An industry of organized chaos
Aside from the basic business functions almost every enterprise maintains, technology businesses rely on scientific R&D to create competitive advantage. Not surprisingly, here is where the spirit of the garage thrives. While R&D facilities follow no single format, certain characteristics show up repeatedly. For example, fast and frequent changes occur in the size, composition and function of these workplaces as individual projects advance from inception to maturity, with their work forces rising and falling accordingly.

Michael Lewis portrays just how swift a technology business's transformation can be in The New New Thing, a 1999 chronicle of celebrated Silicon Valley entrepreneur Jim Clark. The birth of Netscape began in 1994 as Mosaic Communications, "which consisted of three million dollars of his [Clark's] money and seven new graduates of the University of Illinois." Eighteen months later, in one of America's most memorable initial public offerings, Netscape emerged as a company with some 200 employees and a publicly traded stock that opened at $28 per share and soared to $58.25 during the first day of trading, making Clark an instant billionaire.

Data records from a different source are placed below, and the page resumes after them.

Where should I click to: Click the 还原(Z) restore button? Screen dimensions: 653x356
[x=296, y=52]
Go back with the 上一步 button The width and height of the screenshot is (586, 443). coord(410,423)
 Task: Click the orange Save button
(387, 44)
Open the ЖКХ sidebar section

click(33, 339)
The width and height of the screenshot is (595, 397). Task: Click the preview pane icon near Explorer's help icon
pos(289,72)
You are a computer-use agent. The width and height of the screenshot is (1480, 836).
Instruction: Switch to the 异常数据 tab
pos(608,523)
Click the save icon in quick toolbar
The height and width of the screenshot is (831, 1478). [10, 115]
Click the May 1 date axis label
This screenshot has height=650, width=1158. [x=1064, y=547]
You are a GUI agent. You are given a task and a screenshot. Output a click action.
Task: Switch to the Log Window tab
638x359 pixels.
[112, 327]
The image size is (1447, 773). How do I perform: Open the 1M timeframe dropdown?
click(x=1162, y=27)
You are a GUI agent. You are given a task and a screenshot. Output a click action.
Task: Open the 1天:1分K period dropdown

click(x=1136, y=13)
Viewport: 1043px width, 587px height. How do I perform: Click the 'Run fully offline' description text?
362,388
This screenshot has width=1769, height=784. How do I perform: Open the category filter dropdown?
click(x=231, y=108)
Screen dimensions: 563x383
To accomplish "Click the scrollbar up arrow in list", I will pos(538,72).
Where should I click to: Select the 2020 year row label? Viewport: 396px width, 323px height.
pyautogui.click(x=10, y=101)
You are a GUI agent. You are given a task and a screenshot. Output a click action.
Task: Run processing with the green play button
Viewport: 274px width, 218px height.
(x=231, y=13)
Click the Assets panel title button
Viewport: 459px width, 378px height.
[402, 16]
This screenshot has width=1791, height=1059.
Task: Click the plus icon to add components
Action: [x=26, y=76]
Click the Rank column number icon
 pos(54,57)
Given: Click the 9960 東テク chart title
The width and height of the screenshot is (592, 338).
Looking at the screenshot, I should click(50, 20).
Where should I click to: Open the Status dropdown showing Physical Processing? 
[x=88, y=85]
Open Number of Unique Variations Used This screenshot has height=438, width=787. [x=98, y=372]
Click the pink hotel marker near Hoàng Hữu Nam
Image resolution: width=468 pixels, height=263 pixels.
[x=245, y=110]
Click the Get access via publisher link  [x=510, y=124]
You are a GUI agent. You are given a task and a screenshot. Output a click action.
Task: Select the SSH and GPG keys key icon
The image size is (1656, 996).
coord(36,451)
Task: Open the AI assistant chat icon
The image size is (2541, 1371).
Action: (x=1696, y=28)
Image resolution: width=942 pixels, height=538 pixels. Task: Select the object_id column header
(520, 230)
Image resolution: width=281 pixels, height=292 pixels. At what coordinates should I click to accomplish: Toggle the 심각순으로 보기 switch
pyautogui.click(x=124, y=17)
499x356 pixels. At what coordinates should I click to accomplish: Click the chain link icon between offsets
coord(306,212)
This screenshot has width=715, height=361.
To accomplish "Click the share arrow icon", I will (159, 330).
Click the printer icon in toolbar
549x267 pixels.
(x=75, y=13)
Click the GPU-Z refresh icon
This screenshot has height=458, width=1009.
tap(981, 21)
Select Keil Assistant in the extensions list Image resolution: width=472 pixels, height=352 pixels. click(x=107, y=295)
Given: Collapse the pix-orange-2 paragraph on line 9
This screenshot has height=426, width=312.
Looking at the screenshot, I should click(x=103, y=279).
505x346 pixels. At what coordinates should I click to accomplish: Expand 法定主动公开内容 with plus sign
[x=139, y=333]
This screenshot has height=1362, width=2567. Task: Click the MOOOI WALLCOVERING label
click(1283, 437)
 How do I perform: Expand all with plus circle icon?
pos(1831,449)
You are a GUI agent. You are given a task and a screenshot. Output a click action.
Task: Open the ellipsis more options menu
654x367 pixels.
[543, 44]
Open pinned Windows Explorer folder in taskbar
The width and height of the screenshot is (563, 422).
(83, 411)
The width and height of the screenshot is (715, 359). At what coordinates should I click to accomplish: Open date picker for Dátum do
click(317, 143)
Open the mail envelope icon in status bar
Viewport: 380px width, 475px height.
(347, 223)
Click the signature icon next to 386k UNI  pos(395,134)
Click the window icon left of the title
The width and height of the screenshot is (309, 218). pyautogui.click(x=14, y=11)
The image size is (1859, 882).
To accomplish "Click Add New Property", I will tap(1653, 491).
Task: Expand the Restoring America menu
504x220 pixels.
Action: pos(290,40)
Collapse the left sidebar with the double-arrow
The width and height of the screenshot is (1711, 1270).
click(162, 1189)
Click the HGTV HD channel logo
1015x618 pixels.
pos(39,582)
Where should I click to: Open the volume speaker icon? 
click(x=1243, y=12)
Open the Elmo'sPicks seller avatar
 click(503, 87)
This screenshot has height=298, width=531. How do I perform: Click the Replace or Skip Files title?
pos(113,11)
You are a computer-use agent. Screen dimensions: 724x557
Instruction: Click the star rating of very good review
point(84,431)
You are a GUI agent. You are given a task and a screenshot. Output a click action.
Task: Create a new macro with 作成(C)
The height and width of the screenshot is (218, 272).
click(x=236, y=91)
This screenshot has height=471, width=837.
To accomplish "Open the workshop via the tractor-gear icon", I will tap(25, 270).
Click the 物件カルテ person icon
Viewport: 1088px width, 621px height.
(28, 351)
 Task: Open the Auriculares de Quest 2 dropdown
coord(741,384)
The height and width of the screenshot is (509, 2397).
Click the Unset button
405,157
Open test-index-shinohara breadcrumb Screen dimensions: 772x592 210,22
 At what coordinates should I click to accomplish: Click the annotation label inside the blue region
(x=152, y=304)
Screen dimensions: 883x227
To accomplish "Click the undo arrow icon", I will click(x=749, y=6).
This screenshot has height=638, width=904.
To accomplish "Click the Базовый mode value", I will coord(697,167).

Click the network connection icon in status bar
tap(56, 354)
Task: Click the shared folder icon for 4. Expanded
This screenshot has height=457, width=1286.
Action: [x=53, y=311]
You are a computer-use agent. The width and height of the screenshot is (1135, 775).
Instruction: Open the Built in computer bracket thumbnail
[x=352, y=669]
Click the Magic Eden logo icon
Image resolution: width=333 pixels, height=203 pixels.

Knoll furnishings function superbly in an R&D office because they can be used interchangeably to equip offices whether they are open or enclosed, formal or casual, communal or private.

Besides changing form rapidly, R&D offices support multiple levels of activity, ranging from individual effort to group interaction through formal meetings, casual "water cooler" gatherings and chance encounters. Ideally, specialized environments shelter these activities, so individuals have privacy, formal groups have convenience and casual gatherings have comfort. That is indeed true among progressive technology companies, where cappuccino bars, cozy lounges, white board walls, 24-hour cafés, privacy rooms and private offices are regarded as business tools rather than perks.

Knoll can help
Is there any way to manage the controlled chaos of R&D office space? Knoll furniture systems, designed to coordinate with its seating and freestanding storage units, tables and filing cabinets, function superbly in an R&D office because they can be used interchangeably to equip offices whether they are open or enclosed, formal or casual, communal or private. Their compatible forms, materials, dimensions and colors give technology businesses the freedom they need to make changes quickly and create special areas whenever and wherever the next New New Thing is about to take off.